My heart thumper appears to be in order and my blood pressure fair normal low for me. I was then promptly sent next door for yet another 'first' round of blood tests--gallons and gallons of red stolen from my poor scrawny veins--and then given some very hi-techy vials with colourful lids and instructions on how to collect those unmentionable 'specimens' for the next few days-at home-to be brought back and tested for all kinds of disease and virus and bacteria that I have yet to encounter. Who knows? Perhaps they'll discover some rare gastrointestinal disease within me and I'll be written up in medical journals across the world. I mean, why not? I might as well have something new and exciting, I'm getting rather bored with the idea of a cancer return, and with unpredictability of MS and the heart issues, blah blah blah...

Today hasn't been a kind day.
I find myself dwelling on and so very much missing the vigorous healthy me,
and entangle myself caught in a bit of a nostalgic self pity session.
Doesn't seem like that very long ago I was diving and scaling, climbing and hiking.
Seems only yesterday  there was a me with vigor and strength and a thirst for the clearing up ahead, the unknown on the other side of the mountain or the secrets just beneath the surface of the sea...

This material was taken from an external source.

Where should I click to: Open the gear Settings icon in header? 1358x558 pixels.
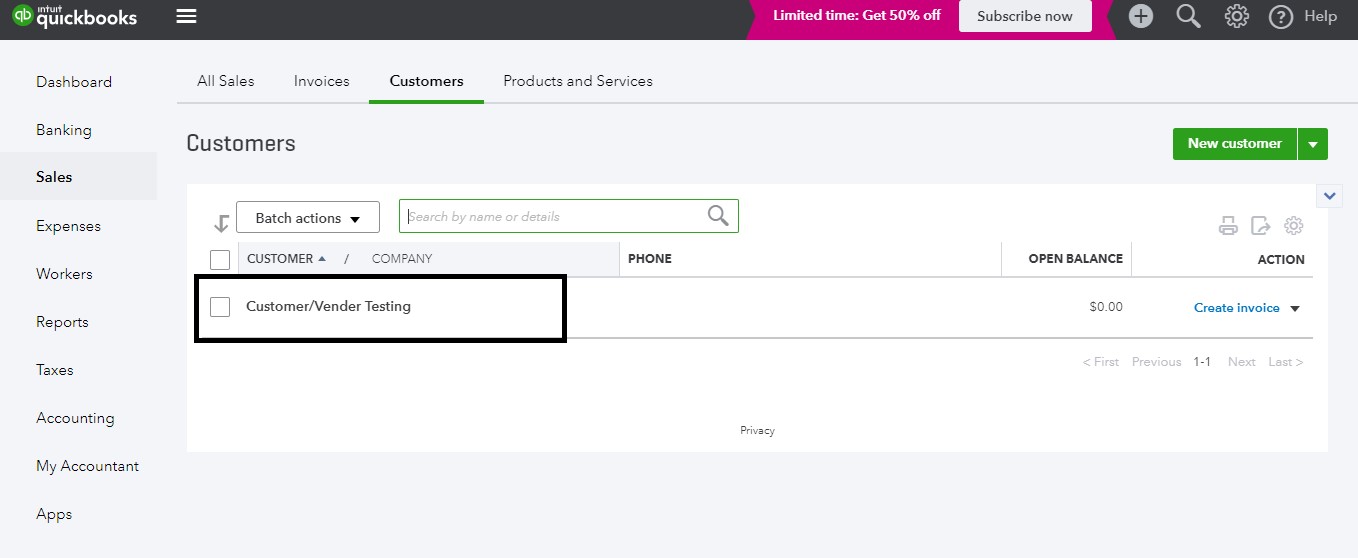[1237, 16]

Still, I have the birds. And the fresh air and blue sky. And dawn. And sunsets. The magical field and the deep woods. And the bugs and the evening coyotes and the newly emerged hedgehog/groundhog who pops out of the forest edge to stare up at me a couple times a day. And there's the  garden. And art. And a big comfy bed that's always there when I need to curl up and drift off to another place and get a glimpse of the lovely journey that is certain to follow when this one is completed.

I'm making every good attempt to keep pollyanna- positive these days,
but I admit to being weary and frustrated and to slipping 
a bit on the slippery slope into a less sunfilled space.

My life is certainly always a new adventure.
Of a kind.
Just not the same as the ones I once embraced.